I love the sonic without safesearch off bit
"Don't speak in these weird haikus"
That guy was actually googling the most efficiently out of any of them lol
avocado pit huge, why
@Keith Lankford Why a mile length*
Baby powder made out of babies?
Cream cheese is cheese?
What are the newest shapes?
I saw this guy in person.. I said 'Hey Google' and he actually smiled and said 'hello' back!
When?
Google. Is acting fake?
If you aren't lying, this is amazing!
Lucky if this is true
@@celestialudenburg6314 I assure you, I am NOT lying.

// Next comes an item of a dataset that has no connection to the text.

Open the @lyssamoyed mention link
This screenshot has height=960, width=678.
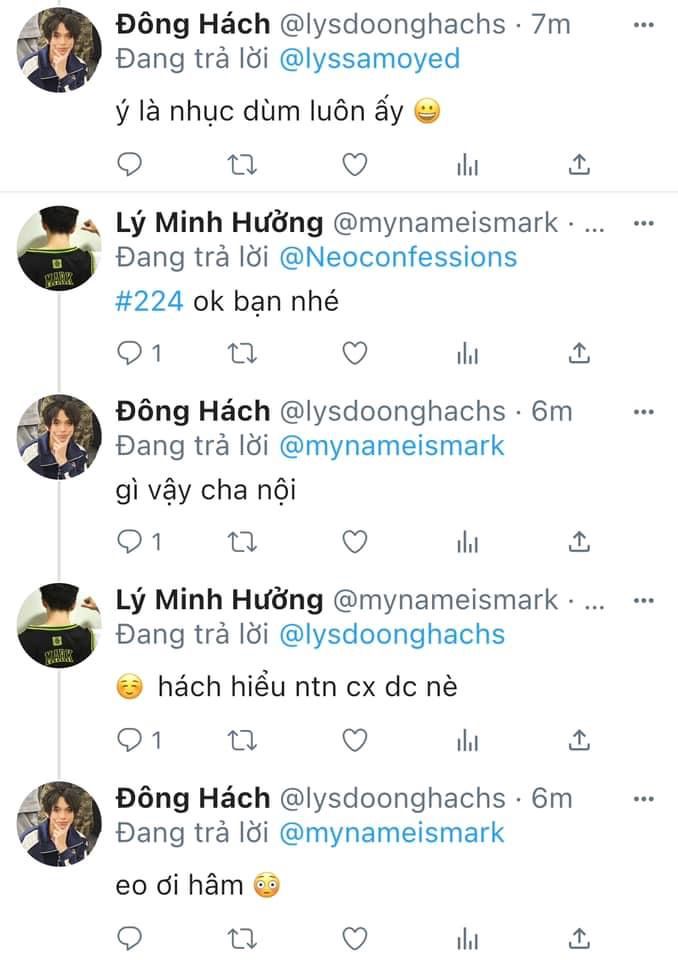[x=368, y=59]
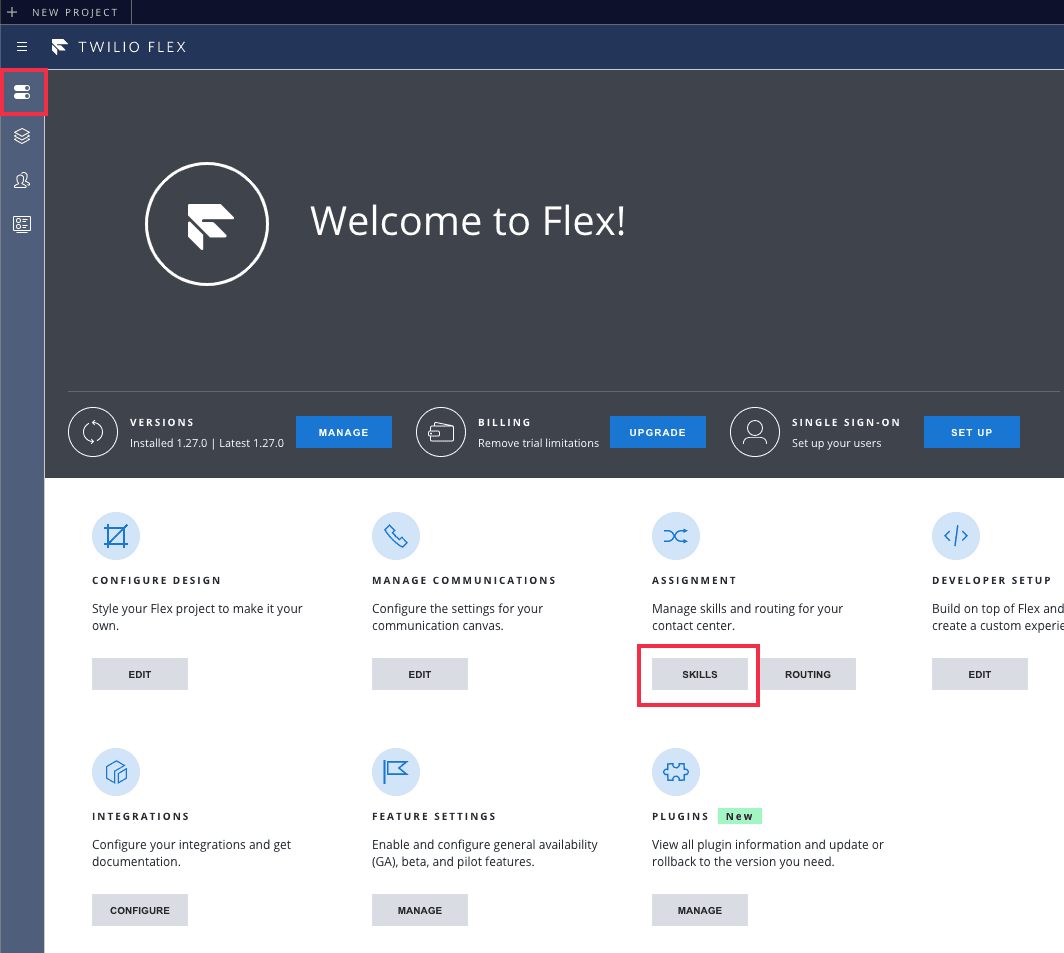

8:30 relate so muchto this. When i try to sewrch someons in a series, alot of times a recommended search would end with "dead"
When pt 3 said hey siri, my Siri triggered… the timestamp was about 4:33 😂
All, jokes aside, this series is absolute gold.
Who are you? Why did i see you everywhere?
Wow first time i see one of your comments quite early
Wow..everywhere man, everywhere.
You should be hiding instead of being everywhere, Jellal.
Everywhere man...everywhere
Everywhere i go i see his face.(not really)
"Just because I have it _doesn't mean it's true!"_
Truer words have never been spoken.
Why keeping lies knowing they are lies? For misleading?
@@thealgeriantank2587 As far as everyone is free to express his own idea, documents constrasting with the main version of the facts can still be published. There is no Truth Police in the Web and it's up to you to be informed on what may be the product of misleading ideas or the result of years and years of effective research.
@@thealgeriantank2587 Price of freedom.
Yep
Sarah Tilgner Except there’s plenty of peer reviewed literature that there is a link between vaccines and autism. It’s not Googles job or any big techs job to decide what info is okay to search. But they are censoring this information. Why?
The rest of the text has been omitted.